Having previously been made up for former soldiers, Wagner has been recruiting heavily from prisons to bolster its numbers in Ukraine.

An undated video appears to show Prigozhin recruiting inmates and telling them they’ll be set free should they survive on the frontlines for six months. In September Meduza reported 3,000 prisoners had been sent to the frontline. Russian outlet Important Stories put it at 6,000. Both agree that most recruits don’t last long.

This week a Reuters investigation found the names of at least 39 people buried in a small plot of land in the Krasnodar region could be matched to Russian court records, publicly available databases or social media accounts. The dead, some as young as 25, included a contract killer, murderers, career criminals and people with alcohol problems. Backing out is not an option – it’s widely reported that deserters are shot on the spot – and the group’s leader doesn’t appear to have much regard for his recruits. Prighozhin, in videos released on his own media outlet, refers to the dead as having “finished their contracts”.

The Herald: Debris hangs from a residential building heavily damaged in a Russian bombing in Bakhmut, eastern Ukraine, eastern Ukraine, Saturday, May 28, 2022. Fighting has raged around Lysychansk and neighbouring Sievierodonetsk, the last major cities under

It is not just against enemy combatants that Wagner have been accused of atrocities.
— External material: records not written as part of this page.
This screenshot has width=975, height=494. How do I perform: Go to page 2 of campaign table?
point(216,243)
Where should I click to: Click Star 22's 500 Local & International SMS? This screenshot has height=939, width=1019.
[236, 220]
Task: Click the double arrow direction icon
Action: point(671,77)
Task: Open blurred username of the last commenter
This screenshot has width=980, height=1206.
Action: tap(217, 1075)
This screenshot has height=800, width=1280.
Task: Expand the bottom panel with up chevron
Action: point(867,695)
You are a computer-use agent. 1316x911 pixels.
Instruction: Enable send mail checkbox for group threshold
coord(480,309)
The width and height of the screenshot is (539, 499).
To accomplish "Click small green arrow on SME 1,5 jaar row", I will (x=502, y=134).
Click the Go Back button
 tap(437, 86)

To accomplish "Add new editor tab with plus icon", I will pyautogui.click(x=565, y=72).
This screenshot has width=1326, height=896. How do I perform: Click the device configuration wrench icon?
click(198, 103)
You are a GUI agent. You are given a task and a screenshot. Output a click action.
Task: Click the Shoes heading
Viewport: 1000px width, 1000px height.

In November a video posted to Telegram by a Wagner-linked account showed 55-year-old Yevgeny Nuzhin, freed for the frontline near the end of a 24-year stretch for murder, being beaten to death with sledgehammers. He’d been captured by Ukrainian forces, expressed pro-Ukraine sentiments and allegedly been handed back by the Ukrainians in a prisoner exchange, drawing criticism from human rights groups. Prighozin dismissed Nuzhin as a traitor who had betrayed his comrades.

Despite Prighozhin’s promise that his mercenaries – which some estimates say now number up to 50,000 - would capture Bakhmut, it appears the Kremlin may be going cold on Putin’s chef. Wagner-linked general Sergey Surovikin was recently demoted, while Chief of the General Staff Army General Valery Gerasimov was appointed to the overall command of Russia’s forces. His troops do not appear to be supporting Wagner in Bakhmut.

That could well spell bad news for the group’s leader, who had been disparaging of the Russian conventional forces’ abilities and stated that he would bear responsibility for the assault on the city. If you’re Putin’s chef you don’t want to leave a bad taste in his mouth.